Excerpted records:

'''

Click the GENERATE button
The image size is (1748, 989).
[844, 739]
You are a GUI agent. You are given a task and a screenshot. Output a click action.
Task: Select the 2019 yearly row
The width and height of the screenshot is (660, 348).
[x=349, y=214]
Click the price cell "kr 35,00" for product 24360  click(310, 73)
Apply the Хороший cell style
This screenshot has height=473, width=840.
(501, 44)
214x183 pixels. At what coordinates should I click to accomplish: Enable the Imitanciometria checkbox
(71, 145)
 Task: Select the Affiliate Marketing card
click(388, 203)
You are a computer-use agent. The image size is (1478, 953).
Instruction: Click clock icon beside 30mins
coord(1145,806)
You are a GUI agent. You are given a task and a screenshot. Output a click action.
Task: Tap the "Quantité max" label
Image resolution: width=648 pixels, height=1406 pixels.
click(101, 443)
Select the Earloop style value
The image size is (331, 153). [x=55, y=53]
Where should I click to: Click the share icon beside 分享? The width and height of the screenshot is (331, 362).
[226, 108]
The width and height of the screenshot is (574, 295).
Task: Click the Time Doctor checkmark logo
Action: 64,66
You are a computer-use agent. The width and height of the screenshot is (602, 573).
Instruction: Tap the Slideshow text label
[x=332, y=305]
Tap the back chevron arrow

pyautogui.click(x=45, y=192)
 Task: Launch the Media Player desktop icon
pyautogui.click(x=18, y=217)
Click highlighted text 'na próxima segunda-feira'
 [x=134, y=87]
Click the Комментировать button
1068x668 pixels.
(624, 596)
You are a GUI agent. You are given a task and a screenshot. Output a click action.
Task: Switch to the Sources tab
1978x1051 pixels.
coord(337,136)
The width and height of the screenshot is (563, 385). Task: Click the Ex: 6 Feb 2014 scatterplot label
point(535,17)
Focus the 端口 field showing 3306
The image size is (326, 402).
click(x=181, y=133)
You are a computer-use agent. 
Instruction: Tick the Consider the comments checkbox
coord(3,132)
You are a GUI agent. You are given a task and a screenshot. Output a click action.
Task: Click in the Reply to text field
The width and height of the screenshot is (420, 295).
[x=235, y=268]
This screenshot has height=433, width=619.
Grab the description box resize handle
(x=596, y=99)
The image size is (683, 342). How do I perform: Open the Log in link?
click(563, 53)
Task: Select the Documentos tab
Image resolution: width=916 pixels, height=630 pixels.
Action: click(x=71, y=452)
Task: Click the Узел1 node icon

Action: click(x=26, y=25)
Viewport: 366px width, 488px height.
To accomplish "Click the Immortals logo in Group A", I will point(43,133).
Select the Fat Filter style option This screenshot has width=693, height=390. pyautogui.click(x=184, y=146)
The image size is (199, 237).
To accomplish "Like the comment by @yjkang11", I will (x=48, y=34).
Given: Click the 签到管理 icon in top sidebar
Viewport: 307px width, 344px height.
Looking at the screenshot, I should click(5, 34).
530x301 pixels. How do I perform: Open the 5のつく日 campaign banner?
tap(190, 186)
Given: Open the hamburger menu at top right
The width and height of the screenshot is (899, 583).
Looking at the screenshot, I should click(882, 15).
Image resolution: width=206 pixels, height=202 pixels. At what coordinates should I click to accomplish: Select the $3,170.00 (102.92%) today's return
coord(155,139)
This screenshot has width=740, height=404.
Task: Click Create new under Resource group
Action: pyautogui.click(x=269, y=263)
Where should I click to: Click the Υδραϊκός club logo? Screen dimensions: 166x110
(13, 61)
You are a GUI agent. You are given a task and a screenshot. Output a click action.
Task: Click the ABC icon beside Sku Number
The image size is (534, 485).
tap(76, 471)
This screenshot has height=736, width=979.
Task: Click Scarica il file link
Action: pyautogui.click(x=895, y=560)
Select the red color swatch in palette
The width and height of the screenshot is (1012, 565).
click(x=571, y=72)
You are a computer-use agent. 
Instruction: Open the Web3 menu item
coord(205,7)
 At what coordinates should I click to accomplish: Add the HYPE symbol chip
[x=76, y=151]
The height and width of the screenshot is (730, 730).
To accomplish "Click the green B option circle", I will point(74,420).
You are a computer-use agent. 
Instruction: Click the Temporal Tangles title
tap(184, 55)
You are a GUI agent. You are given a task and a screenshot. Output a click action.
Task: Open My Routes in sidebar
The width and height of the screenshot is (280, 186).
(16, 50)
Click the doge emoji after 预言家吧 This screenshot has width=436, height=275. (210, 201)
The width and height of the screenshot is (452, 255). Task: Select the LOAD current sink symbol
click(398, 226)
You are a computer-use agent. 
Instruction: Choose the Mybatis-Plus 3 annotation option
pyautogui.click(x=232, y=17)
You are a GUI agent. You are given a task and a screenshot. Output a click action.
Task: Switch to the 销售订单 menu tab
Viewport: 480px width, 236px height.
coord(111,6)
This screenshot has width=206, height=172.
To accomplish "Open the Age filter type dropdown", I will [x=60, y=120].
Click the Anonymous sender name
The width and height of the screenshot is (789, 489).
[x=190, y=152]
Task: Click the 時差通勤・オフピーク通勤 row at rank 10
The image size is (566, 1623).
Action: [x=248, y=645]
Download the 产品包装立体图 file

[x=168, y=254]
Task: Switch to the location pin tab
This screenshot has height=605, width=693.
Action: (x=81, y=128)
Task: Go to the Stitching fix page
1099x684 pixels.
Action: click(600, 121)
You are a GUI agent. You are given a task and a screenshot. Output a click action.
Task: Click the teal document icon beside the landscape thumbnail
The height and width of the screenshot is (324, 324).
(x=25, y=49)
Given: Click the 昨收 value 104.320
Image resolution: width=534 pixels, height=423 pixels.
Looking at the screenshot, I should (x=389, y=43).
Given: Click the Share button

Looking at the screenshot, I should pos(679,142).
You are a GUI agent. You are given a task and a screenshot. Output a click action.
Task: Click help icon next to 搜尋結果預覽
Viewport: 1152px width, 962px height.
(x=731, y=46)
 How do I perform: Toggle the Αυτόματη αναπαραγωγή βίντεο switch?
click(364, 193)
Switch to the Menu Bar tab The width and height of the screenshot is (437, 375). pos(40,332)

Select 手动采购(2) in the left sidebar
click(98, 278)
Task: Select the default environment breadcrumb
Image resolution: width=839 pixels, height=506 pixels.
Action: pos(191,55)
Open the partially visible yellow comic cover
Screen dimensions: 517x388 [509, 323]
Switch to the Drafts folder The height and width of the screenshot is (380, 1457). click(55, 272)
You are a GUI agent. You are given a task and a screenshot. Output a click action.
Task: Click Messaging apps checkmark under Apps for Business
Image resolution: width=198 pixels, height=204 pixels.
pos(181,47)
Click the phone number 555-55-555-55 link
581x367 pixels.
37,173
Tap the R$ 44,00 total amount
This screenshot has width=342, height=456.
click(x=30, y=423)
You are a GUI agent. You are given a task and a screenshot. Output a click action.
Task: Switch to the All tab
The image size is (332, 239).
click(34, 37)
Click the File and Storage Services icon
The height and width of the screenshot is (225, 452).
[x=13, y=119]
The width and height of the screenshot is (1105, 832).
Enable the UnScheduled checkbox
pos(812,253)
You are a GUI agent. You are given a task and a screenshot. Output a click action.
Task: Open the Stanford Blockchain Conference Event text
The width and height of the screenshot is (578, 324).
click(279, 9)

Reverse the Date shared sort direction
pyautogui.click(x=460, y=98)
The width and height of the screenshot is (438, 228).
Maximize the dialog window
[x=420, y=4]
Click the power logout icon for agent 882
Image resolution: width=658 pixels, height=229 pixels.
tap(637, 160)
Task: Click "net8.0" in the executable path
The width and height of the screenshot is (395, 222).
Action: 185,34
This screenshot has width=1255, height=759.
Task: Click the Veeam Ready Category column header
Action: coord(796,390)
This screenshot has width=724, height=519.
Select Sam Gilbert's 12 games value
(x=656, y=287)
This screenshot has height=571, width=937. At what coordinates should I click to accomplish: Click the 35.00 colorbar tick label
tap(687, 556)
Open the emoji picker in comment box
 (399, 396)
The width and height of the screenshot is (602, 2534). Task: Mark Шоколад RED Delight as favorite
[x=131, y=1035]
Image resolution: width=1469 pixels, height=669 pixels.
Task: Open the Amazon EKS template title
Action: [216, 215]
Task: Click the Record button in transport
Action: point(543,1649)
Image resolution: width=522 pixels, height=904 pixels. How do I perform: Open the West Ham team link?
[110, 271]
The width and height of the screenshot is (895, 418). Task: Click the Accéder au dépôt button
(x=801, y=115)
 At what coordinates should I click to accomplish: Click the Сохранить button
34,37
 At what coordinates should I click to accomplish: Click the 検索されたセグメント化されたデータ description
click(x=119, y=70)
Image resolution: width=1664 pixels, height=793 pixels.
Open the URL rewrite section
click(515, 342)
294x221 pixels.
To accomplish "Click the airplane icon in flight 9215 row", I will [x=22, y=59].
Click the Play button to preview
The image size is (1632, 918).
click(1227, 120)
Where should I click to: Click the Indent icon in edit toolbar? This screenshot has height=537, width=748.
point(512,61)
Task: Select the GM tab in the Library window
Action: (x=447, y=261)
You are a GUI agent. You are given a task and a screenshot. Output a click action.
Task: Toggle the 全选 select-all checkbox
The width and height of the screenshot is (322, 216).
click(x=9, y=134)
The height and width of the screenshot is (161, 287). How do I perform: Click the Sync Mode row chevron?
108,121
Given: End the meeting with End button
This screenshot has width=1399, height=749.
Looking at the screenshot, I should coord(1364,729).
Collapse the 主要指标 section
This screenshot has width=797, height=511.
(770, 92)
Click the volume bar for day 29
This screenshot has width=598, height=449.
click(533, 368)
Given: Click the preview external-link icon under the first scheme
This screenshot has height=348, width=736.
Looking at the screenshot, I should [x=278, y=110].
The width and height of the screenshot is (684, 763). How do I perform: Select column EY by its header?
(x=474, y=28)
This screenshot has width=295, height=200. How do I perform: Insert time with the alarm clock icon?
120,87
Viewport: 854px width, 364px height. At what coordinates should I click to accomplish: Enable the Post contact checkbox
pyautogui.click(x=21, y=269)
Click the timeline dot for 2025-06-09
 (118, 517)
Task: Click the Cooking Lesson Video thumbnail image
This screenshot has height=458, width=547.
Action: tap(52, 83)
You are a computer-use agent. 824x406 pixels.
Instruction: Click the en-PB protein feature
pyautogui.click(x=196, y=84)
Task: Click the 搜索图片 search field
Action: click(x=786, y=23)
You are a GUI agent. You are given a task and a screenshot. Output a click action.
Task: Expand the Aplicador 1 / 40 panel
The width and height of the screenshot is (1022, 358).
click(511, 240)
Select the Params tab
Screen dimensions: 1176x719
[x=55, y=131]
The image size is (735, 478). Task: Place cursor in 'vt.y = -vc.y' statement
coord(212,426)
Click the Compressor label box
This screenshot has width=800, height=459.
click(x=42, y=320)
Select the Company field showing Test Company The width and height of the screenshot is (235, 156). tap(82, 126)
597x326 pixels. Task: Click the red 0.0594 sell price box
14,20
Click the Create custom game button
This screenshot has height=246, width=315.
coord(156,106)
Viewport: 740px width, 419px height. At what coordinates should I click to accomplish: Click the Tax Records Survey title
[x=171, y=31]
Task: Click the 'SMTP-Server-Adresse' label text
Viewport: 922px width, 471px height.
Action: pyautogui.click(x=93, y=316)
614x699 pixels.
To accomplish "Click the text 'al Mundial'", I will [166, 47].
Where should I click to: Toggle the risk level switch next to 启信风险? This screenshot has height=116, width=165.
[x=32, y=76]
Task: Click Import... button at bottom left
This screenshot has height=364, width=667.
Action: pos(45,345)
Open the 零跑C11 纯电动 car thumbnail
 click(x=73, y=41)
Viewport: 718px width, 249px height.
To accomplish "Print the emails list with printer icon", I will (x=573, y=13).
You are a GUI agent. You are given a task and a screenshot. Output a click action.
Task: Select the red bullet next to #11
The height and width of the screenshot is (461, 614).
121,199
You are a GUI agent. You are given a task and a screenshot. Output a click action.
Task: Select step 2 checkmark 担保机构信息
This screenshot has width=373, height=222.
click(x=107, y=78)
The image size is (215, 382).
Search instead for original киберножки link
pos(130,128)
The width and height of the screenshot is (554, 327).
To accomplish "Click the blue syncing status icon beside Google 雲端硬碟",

'''

Task to carry out: With the first line of the material as the start and the line containing "You are a computer-use agent. The width" as the end, repeat that span exactly and add nothing.

Response area:
Click the GENERATE button
The image size is (1748, 989).
[844, 739]
You are a GUI agent. You are given a task and a screenshot. Output a click action.
Task: Select the 2019 yearly row
The width and height of the screenshot is (660, 348).
[x=349, y=214]
Click the price cell "kr 35,00" for product 24360  click(310, 73)
Apply the Хороший cell style
This screenshot has height=473, width=840.
(501, 44)
214x183 pixels. At what coordinates should I click to accomplish: Enable the Imitanciometria checkbox
(71, 145)
 Task: Select the Affiliate Marketing card
click(388, 203)
You are a computer-use agent. The image size is (1478, 953).
Instruction: Click clock icon beside 30mins
coord(1145,806)
You are a GUI agent. You are given a task and a screenshot. Output a click action.
Task: Tap the "Quantité max" label
Image resolution: width=648 pixels, height=1406 pixels.
click(101, 443)
Select the Earloop style value
The image size is (331, 153). [x=55, y=53]
Where should I click to: Click the share icon beside 分享? The width and height of the screenshot is (331, 362).
[226, 108]
The width and height of the screenshot is (574, 295).
Task: Click the Time Doctor checkmark logo
Action: 64,66
You are a computer-use agent. The width and height of the screenshot is (602, 573).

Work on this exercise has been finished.